Imagine you are integrating an E-commerce platform with an ERP system. Both systems have their own list of shipping carriers, but their IDs don't match.

  • The Hardcoded Risk: If you hardcode the mapping in your code, the integration breaks the moment the warehouse adds a new carrier.
  • The Module Solution: You create a Module that dynamically fetches the carrier list from both the E-shop and the ERP.
  • User Empowerment: In the Orchesty UI, the user sees a simple mapping table. They can select "DHL" from the E-shop dropdown and match it to "Carrier_Code_102" from the ERP dropdown.

When the integration runs, your custom mapping node simply looks at the Module's settings to determine how to translate the data.

4. Why Use Modules? #

A. Separation of Concerns #

Keep your Connectors focused on technical delivery (sending/receiving data) and your Modules focused on business rules (how the data should look).

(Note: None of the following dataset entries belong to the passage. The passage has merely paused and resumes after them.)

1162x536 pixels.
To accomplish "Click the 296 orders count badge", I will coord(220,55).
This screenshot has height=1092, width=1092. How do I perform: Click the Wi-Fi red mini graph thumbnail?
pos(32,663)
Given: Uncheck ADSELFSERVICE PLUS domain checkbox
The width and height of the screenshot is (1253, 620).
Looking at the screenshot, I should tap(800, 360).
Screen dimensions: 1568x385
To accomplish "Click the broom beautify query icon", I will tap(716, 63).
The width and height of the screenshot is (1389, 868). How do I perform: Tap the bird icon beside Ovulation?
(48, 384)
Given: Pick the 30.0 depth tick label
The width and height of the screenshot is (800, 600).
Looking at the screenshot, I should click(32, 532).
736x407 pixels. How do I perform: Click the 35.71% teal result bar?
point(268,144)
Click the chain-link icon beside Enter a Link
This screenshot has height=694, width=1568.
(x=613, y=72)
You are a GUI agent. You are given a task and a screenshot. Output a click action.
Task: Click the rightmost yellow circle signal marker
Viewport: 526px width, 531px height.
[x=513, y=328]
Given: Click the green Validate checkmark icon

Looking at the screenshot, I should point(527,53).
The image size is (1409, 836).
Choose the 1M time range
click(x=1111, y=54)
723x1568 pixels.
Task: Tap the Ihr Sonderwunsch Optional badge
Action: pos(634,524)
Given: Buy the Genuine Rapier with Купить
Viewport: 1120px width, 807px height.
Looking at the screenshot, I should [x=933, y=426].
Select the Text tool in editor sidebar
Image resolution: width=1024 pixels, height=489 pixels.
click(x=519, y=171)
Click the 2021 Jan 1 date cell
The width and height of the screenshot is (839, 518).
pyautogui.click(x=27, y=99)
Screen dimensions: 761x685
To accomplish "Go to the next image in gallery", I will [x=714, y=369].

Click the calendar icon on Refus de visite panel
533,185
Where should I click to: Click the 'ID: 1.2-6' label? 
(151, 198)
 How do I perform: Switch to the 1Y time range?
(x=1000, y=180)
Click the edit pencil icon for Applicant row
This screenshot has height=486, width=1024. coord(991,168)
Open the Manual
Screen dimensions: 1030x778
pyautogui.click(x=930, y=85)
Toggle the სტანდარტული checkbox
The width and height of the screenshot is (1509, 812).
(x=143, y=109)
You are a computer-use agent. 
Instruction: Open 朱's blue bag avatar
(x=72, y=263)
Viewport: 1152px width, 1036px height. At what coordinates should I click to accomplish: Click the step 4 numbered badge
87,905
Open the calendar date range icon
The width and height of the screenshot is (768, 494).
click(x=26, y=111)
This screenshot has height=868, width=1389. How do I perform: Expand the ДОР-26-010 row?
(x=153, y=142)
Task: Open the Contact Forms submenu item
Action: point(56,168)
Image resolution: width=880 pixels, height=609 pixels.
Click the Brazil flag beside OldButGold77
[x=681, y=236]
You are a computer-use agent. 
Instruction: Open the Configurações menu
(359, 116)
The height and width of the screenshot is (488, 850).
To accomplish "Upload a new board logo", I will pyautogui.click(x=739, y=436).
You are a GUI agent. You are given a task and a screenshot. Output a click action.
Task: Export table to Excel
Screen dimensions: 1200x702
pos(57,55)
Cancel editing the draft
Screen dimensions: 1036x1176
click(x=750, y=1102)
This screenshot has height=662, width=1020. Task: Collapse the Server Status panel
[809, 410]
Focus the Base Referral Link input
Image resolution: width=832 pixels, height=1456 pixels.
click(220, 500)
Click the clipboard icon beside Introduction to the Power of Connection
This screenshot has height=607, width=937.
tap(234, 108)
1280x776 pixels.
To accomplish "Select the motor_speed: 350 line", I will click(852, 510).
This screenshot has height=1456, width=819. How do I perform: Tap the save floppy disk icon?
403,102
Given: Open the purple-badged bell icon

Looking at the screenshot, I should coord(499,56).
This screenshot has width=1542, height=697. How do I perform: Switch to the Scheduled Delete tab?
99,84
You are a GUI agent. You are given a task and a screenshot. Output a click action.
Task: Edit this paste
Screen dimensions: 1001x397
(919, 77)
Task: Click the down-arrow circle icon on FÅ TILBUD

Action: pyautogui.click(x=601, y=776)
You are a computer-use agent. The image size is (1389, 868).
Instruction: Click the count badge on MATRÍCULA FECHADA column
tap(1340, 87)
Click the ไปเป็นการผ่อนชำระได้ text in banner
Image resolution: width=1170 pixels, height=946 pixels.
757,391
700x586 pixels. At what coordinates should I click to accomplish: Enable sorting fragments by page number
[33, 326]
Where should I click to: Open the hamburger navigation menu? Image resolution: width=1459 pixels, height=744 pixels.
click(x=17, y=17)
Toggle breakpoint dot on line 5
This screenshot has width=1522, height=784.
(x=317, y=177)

This makes the entire infrastructure easier to audit and maintain.

B. UI-Driven Flexibility #

By using synchronous actions to populate forms, you empower non-technical users to manage the integration. They can update mappings or change configurations without ever touching a line of code or redeploying a Worker.

C. Advanced Mapping #

Modules turn the Orchesty UI into a dynamic control panel. You are no longer limited by static configuration files; your integration UI becomes as reactive as the APIs it connects to.

Architect's Note: When to create a Module?

While you can technically add these "Module-like" settings to a standard App, creating a separate Module is a sign of a mature integration architecture. It provides a clear "Command Center" for the user and keeps the individual service connections lean and specialized.